Consider $n$ balls in a basket. Let there be $1$ red ball and $n-1$ blue balls. Now look at the number of ways of choosing $r$ balls in two different ways
One way is to choose $r$ balls out of the $n$ balls. So the number of ways is $C(n,r)$
The other way is to look at the cases when out of the $r$ balls chosen if we have a red ball or not.
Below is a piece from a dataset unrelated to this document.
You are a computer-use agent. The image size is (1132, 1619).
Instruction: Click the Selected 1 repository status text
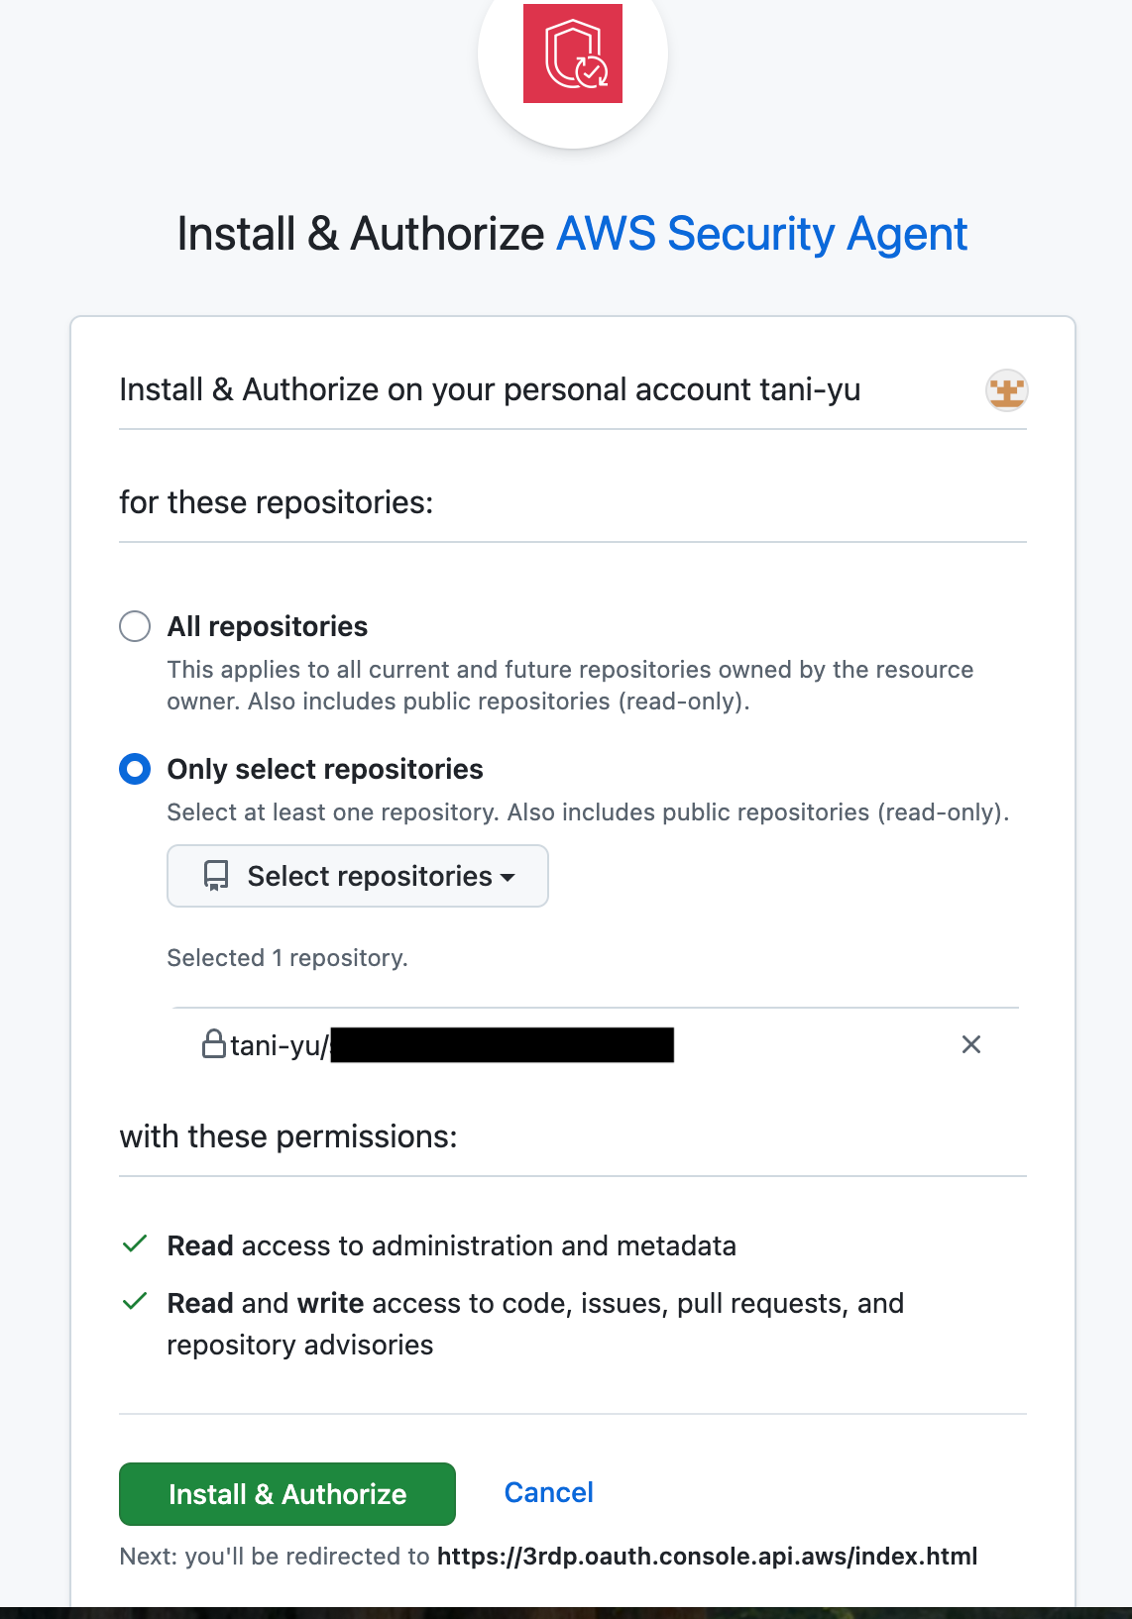(287, 958)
We have only two options namely out of the $r$ balls we could have one red ball or no red balls
The number of ways of having $1$ red ball is to choose the one red ball which can be done in $C(1,1)$ ways and choose the remaining $(r-1)$ balls from the $(n-1)$ blue balls which can be done in $C(n-1,r-1)$ ways
Similarly, the number of ways of having no red balls is to choose all the balls as blue balls which can be done in $C(n-1,r)$ ways
These are the only two cases and these are mutually exclusive and hence the total number of ways is $C(n-1,r-1)+C(n-1,r)$
Hence, we get $$C(n,r) = C(n-1,r-1) + C(n-1,r)$$
The same idea could be extended to prove a generalization of the above $C(m+n,r) = \displaystyle \sum_{k=\max(0,r-n)}^{\min(r,m)} C(m,k) C(n,r-k)$.$$C(m+n,r) = \displaystyle \sum_{k=\max(0,r-n)}^{\min(r,m)} C(m,k) C(n,r-k)$$
Consider a basket with $m$ red balls and $n$ blue balls and we want to count the number of ways in which $r$ balls can be drawn. Argue by two different ways to count (sam ideasame as above) to prove this.